2 Data
Utilizing Python and the Pandas library, we initiated the web scraping process to compile our final data set in CSV format.
2.1 Data Extraction
Our data extraction process began with leveraging the Yelp Fusion API, a tool that provides access to Yelp’s extensive global business directory. To initiate this process, we submitted a developer application for a private API key through the Yelp Fusion website. Fortunately, the acquisition of the API key and the method to define the appropriate endpoint for our queries were fairly straightforward. More specifically, we used the ‘businesses search’ endpoint to search the Yelp database and retrieve information about businesses, including location, category, and keywords.
However, our interaction with the Yelp Fusion API was not without limitations. Notably, businesses lacking any Yelp reviews would not be returned by the API, leading to the exclusion of new boba shops. Furthermore, the API imposed restrictions, limiting us to 500 API calls per day and three reviews per business.
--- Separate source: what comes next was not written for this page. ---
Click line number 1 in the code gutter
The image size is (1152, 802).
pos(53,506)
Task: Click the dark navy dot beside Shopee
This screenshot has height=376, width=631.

To optimize the efficiency of data retrieval from the API, we implemented a Yelp API wrapper obtained from the GitHub repository authored by @gfairchild. The Yelp API wrapper functioned as an intermediary layer, simplifying the communication process between our system and Yelp’s data services. By leveraging the wrapper, we were able to enhance the clarity of our code and simplify the technical intricacies associated with making requests directly to the API.
Having secured access to the Yelp Fusion API, we moved on to defining the variables for our analysis. Despite Yelp offering a diverse array of information, we encountered instances where certain data fields, such as price or wifi, contained many null values. We chose to move forward by discarding variables where the number of null values exceeded 50% of the total number of values and omitted the “price” and “wifi” features provided from Yelp. We moved forward in our analysis with the features listed below.
## [1] "Name" "Phone" "Rating"
## [4] "Address" "Street.Address" "City"
## [7] "Categories" "Review.Count" "Latitude"
## [10] "Longitude" "Reviews" "source"
## [13] "Authenticity" "Restaurant" "chain"
## [16] "Bubble.Tea_ind" "Coffee...Tea_ind" "Juice.Bars...Smoothies_ind"
## [19] "Taiwanese_ind" "Tea.Rooms_ind" "Desserts_ind"
## [22] "Ice.Cream...Frozen.Yogurt_ind" "Shaved.Ice_ind" "Donuts_ind"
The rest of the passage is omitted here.